Ishia Washington, 21, cries while testifying Tuesday about the night her sister, Iesha Washington, was killed at a party in Riverview in 2011.
Ishia Washington, 21, cries while testifying Tuesday about the night her sister, Iesha Washington, was killed at a party in Riverview in 2011.
Published Sept. 11, 2013

TAMPA

"Is this your sister's blood?"

Ishia Washington, 21, stared at a projected photograph of her dead sibling, Iesha. Hillsborough Assistant State Attorney Justin Diaz pointed to the hole a bullet left in Iesha's head two years ago. Behind dark bangs that hid half her face, Ishia's eyes welled.

"Yes, sir," she said.

Washington's eyewitness account of her sister's death anchored the prosecution's case on the first day of testimony in the second-degree murder trial of Tyrell Bragg, 23, of Tampa. Bragg is charged with fatally shooting Iesha Washington at a party in Riverview in 2011.

Taking the stand Tuesday, Ishia Washington described an overcrowded, alcohol-fueled gathering of young men and women at a union hall off U.S. 41 in Riverview. She recalled fistfights between feuding kids from adjacent Tampa neighborhoods.

And as she recounted the last minutes of Iesha's life — how she leaned out of a car screaming for her brother, then went limp — Ishia Washington learned one of the courtroom's many unwelcome lessons: Included in the cost of justice are answers to questions no person should be asked.

"Once your sister fell out of the car," asked Diaz, "did she get back up?"

"No, sir."

In her opening statement Tuesday, Assistant State Attorney Kimberly Hindman said the bullet that lodged in Iesha's head was intended for her brother, Darrell Hernandez, who had been in a brawl with Bragg outside the union hall.

Hernandez and the Washingtons are from Progress Village. Bragg is from Clair-Mel City. Young men and women from the two neighborhoods don't get along, and fights broke out when big contingents from both areas showed up at the party.

At one point Bragg stalked Hernandez, firing a handgun, Hindman said. Washington was leaning out the back window of a four-door Saturn when the bullet found her. She had been pleading with the car's driver to wait on her brother, according to Ishia Washington, who was sitting next to her.

It was less than two weeks after Iesha's 18th birthday.

"This case is about two neighborhoods and an 18-year-old girl who was in the wrong place at the wrong time," Hindman said.

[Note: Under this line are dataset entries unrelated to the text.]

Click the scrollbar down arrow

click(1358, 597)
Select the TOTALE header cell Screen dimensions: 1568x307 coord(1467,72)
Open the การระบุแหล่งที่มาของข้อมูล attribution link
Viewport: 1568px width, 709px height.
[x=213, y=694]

But prosecutors had a distance to go in proving their version of events as the trial began. The state's case rests on eyewitnesses' accounts of a chaotic scene where at least several people were firing guns. A 22-year-old Tampa man, Craig Thompson, was also fatally shot that night. A gun was found at Bragg's home, but it did not match the bullet that killed Washington. On Tuesday, Hernandez gave confusing testimony that left open the question of whether Bragg was near Washington when he allegedly opened fire.

"None of the physical evidence ties Tyrell Bragg to a gun that committed the crime he's accused of," said his defense lawyer, Assistant Public Defender Elizabeth Beardsley.

Testimony in the case continues today. The trial is expected to conclude this week.

Ishia Washington said she was positive she had seen Bragg advancing toward their car, holding a gun, his arm extended. She said she heard the shots at the moment Iesha fell. And asked by prosecutors what she saw next when she looked at her sister, Ishia had an answer.

"I seen blood."

Peter Jamison can be reached at pjamison@tampabay.com or (813) 226-3337. Follow him on Twitter @petejamison.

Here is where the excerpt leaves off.